BFSI

Clients

The customer is an US based FinTech firm, dedicated to providing a stock trading platform as a virtual assistant. It handles approximately 300K clients. The company was keen on adopting Machine Learning in their trading style, allowing the customer to feel that they are interacting with a trading expert or a broker, who showcases recommendations on which stocks to invest in. They have a commission based revenue model, that is whenever a customer gains a profit, they take a small commission out of the transactions.

Problem statement

The trading platform followed a process that involved severe amounts manual trading, making the process as a whole, very complex for the customers.

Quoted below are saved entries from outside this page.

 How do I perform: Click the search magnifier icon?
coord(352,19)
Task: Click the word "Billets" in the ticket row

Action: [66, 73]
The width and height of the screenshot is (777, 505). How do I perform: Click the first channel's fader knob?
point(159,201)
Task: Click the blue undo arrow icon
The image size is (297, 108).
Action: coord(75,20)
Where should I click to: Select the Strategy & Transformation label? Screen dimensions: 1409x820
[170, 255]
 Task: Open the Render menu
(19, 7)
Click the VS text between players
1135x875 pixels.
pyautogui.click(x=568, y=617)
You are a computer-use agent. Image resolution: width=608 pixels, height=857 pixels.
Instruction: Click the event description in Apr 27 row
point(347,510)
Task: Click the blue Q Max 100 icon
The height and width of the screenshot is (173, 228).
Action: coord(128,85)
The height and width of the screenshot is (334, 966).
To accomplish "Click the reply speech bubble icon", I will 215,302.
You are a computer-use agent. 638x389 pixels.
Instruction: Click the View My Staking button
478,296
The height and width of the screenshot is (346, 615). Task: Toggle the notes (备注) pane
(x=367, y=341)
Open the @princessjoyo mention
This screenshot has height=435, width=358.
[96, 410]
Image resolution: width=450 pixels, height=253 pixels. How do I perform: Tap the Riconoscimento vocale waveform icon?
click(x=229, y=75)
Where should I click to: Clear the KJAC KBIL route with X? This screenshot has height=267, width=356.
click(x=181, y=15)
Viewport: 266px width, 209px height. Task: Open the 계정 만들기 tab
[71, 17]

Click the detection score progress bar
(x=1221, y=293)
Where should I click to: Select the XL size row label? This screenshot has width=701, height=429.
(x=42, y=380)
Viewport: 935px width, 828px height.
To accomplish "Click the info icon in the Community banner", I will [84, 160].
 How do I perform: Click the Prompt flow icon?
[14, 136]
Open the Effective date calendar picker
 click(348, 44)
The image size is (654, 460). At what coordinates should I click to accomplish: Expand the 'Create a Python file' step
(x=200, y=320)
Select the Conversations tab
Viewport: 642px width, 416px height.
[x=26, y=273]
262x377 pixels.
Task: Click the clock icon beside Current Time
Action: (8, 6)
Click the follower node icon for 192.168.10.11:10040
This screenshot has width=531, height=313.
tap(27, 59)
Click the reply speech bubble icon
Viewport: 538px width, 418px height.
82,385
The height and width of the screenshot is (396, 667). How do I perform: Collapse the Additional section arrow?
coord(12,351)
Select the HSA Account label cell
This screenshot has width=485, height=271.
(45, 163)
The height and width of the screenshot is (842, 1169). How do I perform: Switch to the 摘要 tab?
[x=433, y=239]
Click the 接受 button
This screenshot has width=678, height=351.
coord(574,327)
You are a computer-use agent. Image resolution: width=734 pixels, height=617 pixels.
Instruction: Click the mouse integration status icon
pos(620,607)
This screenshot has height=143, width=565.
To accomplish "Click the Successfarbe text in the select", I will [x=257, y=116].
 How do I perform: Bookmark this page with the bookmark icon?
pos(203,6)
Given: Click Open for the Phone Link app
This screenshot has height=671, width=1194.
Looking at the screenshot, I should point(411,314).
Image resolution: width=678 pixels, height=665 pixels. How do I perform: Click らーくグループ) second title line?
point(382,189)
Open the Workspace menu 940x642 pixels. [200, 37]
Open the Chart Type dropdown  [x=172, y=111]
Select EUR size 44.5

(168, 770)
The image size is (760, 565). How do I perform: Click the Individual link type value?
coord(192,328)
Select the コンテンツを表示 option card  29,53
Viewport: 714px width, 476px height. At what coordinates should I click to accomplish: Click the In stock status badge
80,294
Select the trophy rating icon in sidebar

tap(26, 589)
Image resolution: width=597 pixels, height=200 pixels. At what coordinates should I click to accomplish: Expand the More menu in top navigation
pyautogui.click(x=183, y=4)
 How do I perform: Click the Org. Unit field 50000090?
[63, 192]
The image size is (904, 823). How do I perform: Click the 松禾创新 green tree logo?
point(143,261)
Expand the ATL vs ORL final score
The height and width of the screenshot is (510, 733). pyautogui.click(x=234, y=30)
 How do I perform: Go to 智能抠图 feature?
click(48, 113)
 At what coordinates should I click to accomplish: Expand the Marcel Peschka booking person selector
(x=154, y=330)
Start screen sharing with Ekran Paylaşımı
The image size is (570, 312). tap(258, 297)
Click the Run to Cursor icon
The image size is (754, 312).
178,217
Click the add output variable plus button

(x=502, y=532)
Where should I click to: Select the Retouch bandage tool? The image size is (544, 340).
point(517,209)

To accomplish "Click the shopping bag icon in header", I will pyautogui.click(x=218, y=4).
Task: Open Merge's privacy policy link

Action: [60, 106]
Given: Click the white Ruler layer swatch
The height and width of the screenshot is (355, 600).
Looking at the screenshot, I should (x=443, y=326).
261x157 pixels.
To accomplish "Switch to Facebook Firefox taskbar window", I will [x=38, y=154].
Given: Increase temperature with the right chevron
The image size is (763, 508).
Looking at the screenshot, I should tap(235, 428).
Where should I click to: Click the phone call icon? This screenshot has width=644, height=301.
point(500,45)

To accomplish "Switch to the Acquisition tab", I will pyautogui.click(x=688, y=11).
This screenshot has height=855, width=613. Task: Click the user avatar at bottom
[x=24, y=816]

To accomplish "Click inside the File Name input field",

Due to the dynamic nature of the stock market, the firm wanted an easier method of predicting/suggesting stocks for/to their customers.

Mitigating the problem

A hybrid AI solution was proposed which solved the problem

  • Talking to an AI bot which was trained specifically for stock-market trading purposes made their communication easy.
  • Automating the task of verifications and trading operators.
  • Reinforcement Learning and Time Series analysis was implemented on live streaming stock ticker data.
  • Recommendation system was setup which would analyse the behaviour of user in trading and would recommend to go for specific stock based on analysis.

Solution delivered

  • The bot integration gave customers a feeling that they were interacting with industry experts. This solved the problem of the users and it increased the number of users by 32% in past 2 quarters.
  • The stock market predictions and recommendation system showcased accuracy which pulled the market by 13% in past 2 quarters.
  • The ROI increased by 18% as automating the entire process let to quick decisions.